Thursday, April 23, 2015

Blog 10:Asia's LGBT people migrate to escape violence at home

Before Joe Wong removed her breasts and uterus, he was Joleen. When Joleen was young at an attempt to bind her breast she wrapped and entire role of brown duct tape to do so. One of her family member saw this and was immediately angered understanding that Joleen was trying to bind her breast. The individual tore off the duct tape and in the process of doing so, tore off bits of Joleen’s skin. Also the family member hit Joleen on the head.

Throughout her childhood Joleen experienced numerous amounts of beatings. Sometimes he was beaten until she felt numb. She now is a transgendered man working for the Asia Pacific Transgender Network in Bangkok. Across Asia, which is largely patriarchal and conservative, the violence lesbian, gay, bisexual and transgender (LGBT) people face is often from their own families, who beat them to make them conform and maintain the social balance, experts say.

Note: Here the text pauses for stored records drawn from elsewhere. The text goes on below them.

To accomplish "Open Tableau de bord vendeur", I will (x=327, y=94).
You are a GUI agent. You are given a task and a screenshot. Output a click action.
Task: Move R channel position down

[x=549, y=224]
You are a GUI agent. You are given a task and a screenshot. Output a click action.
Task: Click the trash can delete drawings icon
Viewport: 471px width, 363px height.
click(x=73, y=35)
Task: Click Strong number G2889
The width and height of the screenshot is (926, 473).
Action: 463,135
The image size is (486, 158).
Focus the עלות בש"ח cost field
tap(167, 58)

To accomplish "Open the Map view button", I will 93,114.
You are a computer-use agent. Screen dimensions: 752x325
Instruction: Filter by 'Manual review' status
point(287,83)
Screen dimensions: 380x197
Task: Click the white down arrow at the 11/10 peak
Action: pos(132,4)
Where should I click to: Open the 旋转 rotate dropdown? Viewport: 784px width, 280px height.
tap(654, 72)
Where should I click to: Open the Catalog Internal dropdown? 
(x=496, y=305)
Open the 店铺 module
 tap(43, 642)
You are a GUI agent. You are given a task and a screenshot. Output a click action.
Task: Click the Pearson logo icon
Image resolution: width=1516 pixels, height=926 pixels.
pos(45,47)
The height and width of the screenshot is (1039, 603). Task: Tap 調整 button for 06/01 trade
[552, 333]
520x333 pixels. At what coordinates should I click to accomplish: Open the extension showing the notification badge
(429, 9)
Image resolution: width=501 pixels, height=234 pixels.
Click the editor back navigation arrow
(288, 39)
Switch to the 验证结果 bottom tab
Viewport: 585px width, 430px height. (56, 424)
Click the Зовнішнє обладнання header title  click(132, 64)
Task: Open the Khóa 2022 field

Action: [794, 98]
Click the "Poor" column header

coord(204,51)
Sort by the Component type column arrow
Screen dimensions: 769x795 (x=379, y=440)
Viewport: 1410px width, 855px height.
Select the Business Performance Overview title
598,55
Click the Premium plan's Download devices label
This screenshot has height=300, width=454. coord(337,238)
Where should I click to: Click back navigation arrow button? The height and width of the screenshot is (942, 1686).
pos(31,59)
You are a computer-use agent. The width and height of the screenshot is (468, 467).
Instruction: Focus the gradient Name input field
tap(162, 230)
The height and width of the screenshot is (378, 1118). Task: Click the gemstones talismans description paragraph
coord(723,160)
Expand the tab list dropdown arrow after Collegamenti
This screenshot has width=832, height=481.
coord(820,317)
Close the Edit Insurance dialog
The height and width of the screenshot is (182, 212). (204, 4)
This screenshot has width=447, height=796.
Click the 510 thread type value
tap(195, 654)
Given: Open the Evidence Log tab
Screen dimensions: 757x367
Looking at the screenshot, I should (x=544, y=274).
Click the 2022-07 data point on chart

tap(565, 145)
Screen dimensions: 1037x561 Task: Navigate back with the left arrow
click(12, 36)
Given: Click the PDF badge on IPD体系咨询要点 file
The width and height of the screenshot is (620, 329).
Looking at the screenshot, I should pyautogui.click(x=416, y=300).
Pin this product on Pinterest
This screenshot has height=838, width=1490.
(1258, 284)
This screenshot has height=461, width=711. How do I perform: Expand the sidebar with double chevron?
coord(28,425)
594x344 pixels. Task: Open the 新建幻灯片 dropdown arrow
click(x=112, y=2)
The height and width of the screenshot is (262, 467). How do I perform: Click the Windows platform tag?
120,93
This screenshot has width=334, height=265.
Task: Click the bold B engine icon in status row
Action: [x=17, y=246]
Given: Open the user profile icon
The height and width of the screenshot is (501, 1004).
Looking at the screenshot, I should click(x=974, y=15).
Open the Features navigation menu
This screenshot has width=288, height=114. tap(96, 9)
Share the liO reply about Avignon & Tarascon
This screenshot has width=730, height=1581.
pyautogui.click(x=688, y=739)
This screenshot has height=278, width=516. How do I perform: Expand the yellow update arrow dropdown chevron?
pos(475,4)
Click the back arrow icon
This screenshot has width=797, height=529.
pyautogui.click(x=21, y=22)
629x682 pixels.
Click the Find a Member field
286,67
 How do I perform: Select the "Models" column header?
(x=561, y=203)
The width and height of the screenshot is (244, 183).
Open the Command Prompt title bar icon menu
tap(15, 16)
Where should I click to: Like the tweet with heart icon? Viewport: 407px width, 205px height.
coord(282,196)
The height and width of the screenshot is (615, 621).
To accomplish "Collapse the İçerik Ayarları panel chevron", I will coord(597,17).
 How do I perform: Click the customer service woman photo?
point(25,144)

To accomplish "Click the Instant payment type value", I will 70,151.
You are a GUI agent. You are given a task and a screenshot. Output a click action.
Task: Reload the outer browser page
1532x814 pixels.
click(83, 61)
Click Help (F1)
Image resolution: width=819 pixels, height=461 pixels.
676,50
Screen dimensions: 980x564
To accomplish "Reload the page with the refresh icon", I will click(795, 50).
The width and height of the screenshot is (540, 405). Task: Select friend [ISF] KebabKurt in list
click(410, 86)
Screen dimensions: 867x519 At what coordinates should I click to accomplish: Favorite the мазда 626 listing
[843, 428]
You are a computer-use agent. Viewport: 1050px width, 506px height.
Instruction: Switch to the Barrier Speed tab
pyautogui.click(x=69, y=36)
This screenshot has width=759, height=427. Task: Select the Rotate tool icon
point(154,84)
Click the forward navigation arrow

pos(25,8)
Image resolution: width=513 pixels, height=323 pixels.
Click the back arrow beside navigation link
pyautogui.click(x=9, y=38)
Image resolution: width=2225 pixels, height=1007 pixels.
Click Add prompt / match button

Homosexual acts are illegal in 78 countries around the world, punishable by jail time in places including Pakistan, Bangladesh, Sri Lanka, Myanmar, Malaysia and Singapore, according to the International Lesbian Gay Bisexual Trans and Intersex Association (ILGA). Activists now say that laws such as these drive stigma and discrimination, and essentially condone family violence, though the problem remains hidden, glimpsed through many anecdotes but little data. In order to escape the beatings and find a sense of belonging, LGBT people in Asia flock to cities in their own country, and increasingly with the Internet and social media easing migration for jobs and gay marriage many like Wong are leaving their home country altogether. A key reason for family violence against LGBT people in Asia - and the way this region differs from other parts of the world - is the "family shame factor", says Ging Cristobal, the Asia-Pacific project coordinator for the International Gay and Lesbian Human Rights Commission. This goes to show you that even though there may be laws to protect the LBGT community, the culture of how they are treated does not disappear, its transformed and embodies by something different.